(Items from a data source)

● ● ● ● ● ● ●

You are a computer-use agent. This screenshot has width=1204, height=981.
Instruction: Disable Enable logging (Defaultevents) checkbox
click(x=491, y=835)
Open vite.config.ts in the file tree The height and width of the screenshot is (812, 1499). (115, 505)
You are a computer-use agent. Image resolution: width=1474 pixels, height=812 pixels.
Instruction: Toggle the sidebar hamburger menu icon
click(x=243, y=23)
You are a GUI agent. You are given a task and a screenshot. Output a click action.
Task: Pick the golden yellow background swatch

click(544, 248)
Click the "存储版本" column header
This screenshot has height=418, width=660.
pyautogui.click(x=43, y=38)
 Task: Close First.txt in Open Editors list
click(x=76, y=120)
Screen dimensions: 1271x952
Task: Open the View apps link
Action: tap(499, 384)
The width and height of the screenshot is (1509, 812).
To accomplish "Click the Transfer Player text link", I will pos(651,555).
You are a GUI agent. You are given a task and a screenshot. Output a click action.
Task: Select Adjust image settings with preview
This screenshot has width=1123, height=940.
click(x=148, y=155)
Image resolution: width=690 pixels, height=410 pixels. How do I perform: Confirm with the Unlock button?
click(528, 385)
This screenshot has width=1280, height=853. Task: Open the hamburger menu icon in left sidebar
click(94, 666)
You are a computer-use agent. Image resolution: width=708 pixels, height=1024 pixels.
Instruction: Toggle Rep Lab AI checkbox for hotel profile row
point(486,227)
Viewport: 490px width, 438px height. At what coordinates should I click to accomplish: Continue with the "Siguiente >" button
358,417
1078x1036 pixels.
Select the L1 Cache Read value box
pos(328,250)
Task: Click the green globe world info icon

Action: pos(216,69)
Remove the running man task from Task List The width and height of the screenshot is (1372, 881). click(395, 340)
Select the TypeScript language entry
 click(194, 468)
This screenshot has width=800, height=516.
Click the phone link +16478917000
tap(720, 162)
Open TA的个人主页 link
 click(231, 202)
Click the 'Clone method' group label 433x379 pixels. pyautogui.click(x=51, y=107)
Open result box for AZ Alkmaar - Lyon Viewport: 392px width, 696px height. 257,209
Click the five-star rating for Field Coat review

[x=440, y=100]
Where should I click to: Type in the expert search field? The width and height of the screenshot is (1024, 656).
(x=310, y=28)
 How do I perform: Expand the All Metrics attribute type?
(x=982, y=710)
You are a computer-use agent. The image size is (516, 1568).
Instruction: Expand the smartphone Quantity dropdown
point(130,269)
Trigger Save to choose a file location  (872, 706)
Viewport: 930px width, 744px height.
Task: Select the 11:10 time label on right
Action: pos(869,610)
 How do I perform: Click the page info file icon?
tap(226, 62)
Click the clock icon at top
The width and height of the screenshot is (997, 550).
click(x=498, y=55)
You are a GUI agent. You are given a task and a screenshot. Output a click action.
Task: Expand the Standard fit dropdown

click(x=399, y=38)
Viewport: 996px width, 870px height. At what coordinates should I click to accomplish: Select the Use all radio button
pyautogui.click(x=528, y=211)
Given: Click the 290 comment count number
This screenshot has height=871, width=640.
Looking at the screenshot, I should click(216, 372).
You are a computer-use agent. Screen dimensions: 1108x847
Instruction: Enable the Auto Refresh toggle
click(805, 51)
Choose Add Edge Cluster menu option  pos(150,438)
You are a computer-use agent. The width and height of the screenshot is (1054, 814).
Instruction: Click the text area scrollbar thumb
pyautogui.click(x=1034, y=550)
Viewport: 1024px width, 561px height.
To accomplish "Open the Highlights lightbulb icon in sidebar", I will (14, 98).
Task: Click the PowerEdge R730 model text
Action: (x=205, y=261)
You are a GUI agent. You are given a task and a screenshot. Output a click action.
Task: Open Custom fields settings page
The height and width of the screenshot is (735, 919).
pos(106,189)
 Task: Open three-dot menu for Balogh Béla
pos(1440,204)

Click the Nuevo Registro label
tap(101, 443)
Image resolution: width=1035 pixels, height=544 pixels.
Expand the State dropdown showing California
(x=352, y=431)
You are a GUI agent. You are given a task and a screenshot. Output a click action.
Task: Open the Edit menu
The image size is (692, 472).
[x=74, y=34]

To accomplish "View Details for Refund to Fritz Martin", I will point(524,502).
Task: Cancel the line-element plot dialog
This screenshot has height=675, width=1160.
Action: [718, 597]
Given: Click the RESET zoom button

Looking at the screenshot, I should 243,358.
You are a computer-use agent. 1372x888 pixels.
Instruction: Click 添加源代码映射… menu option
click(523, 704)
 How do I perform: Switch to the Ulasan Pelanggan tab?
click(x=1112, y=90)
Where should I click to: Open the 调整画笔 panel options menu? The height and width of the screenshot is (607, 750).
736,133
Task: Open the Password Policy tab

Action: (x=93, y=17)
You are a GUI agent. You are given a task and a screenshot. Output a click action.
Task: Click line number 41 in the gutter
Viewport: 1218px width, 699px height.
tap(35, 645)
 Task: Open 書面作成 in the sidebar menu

● ● ● ● ● ● ●

• _What needs to be done_: All entries are to be output exactly as they stand.

• _Task result_:
You are a computer-use agent. This screenshot has width=1204, height=981.
Instruction: Disable Enable logging (Defaultevents) checkbox
click(x=491, y=835)
Open vite.config.ts in the file tree The height and width of the screenshot is (812, 1499). (115, 505)
You are a computer-use agent. Image resolution: width=1474 pixels, height=812 pixels.
Instruction: Toggle the sidebar hamburger menu icon
click(x=243, y=23)
You are a GUI agent. You are given a task and a screenshot. Output a click action.
Task: Pick the golden yellow background swatch

click(544, 248)
Click the "存储版本" column header
This screenshot has height=418, width=660.
pyautogui.click(x=43, y=38)
 Task: Close First.txt in Open Editors list
click(x=76, y=120)
Screen dimensions: 1271x952
Task: Open the View apps link
Action: tap(499, 384)
The width and height of the screenshot is (1509, 812).
To accomplish "Click the Transfer Player text link", I will pos(651,555).
You are a GUI agent. You are given a task and a screenshot. Output a click action.
Task: Select Adjust image settings with preview
This screenshot has width=1123, height=940.
click(x=148, y=155)
Image resolution: width=690 pixels, height=410 pixels. How do I perform: Confirm with the Unlock button?
click(528, 385)
This screenshot has width=1280, height=853. Task: Open the hamburger menu icon in left sidebar
click(94, 666)
You are a computer-use agent. Image resolution: width=708 pixels, height=1024 pixels.
Instruction: Toggle Rep Lab AI checkbox for hotel profile row
point(486,227)
Viewport: 490px width, 438px height. At what coordinates should I click to accomplish: Continue with the "Siguiente >" button
358,417
1078x1036 pixels.
Select the L1 Cache Read value box
pos(328,250)
Task: Click the green globe world info icon

Action: pos(216,69)
Remove the running man task from Task List The width and height of the screenshot is (1372, 881). click(395, 340)
Select the TypeScript language entry
 click(194, 468)
This screenshot has width=800, height=516.
Click the phone link +16478917000
tap(720, 162)
Open TA的个人主页 link
 click(231, 202)
Click the 'Clone method' group label 433x379 pixels. pyautogui.click(x=51, y=107)
Open result box for AZ Alkmaar - Lyon Viewport: 392px width, 696px height. 257,209
Click the five-star rating for Field Coat review

[x=440, y=100]
Where should I click to: Type in the expert search field? The width and height of the screenshot is (1024, 656).
(x=310, y=28)
 How do I perform: Expand the All Metrics attribute type?
(x=982, y=710)
You are a computer-use agent. The image size is (516, 1568).
Instruction: Expand the smartphone Quantity dropdown
point(130,269)
Trigger Save to choose a file location  (872, 706)
Viewport: 930px width, 744px height.
Task: Select the 11:10 time label on right
Action: pos(869,610)
 How do I perform: Click the page info file icon?
tap(226, 62)
Click the clock icon at top
The width and height of the screenshot is (997, 550).
click(x=498, y=55)
You are a GUI agent. You are given a task and a screenshot. Output a click action.
Task: Expand the Standard fit dropdown

click(x=399, y=38)
Viewport: 996px width, 870px height. At what coordinates should I click to accomplish: Select the Use all radio button
pyautogui.click(x=528, y=211)
Given: Click the 290 comment count number
This screenshot has height=871, width=640.
Looking at the screenshot, I should click(216, 372).
You are a computer-use agent. Screen dimensions: 1108x847
Instruction: Enable the Auto Refresh toggle
click(805, 51)
Choose Add Edge Cluster menu option  pos(150,438)
You are a computer-use agent. The width and height of the screenshot is (1054, 814).
Instruction: Click the text area scrollbar thumb
pyautogui.click(x=1034, y=550)
Viewport: 1024px width, 561px height.
To accomplish "Open the Highlights lightbulb icon in sidebar", I will (14, 98).
Task: Click the PowerEdge R730 model text
Action: (x=205, y=261)
You are a GUI agent. You are given a task and a screenshot. Output a click action.
Task: Open Custom fields settings page
The height and width of the screenshot is (735, 919).
pos(106,189)
 Task: Open three-dot menu for Balogh Béla
pos(1440,204)

Click the Nuevo Registro label
tap(101, 443)
Image resolution: width=1035 pixels, height=544 pixels.
Expand the State dropdown showing California
(x=352, y=431)
You are a GUI agent. You are given a task and a screenshot. Output a click action.
Task: Open the Edit menu
The image size is (692, 472).
[x=74, y=34]

To accomplish "View Details for Refund to Fritz Martin", I will point(524,502).
Task: Cancel the line-element plot dialog
This screenshot has height=675, width=1160.
Action: [718, 597]
Given: Click the RESET zoom button

Looking at the screenshot, I should 243,358.
You are a computer-use agent. 1372x888 pixels.
Instruction: Click 添加源代码映射… menu option
click(523, 704)
 How do I perform: Switch to the Ulasan Pelanggan tab?
click(x=1112, y=90)
Where should I click to: Open the 调整画笔 panel options menu? The height and width of the screenshot is (607, 750).
736,133
Task: Open the Password Policy tab

Action: (x=93, y=17)
You are a GUI agent. You are given a task and a screenshot. Output a click action.
Task: Click line number 41 in the gutter
Viewport: 1218px width, 699px height.
tap(35, 645)
 Task: Open 書面作成 in the sidebar menu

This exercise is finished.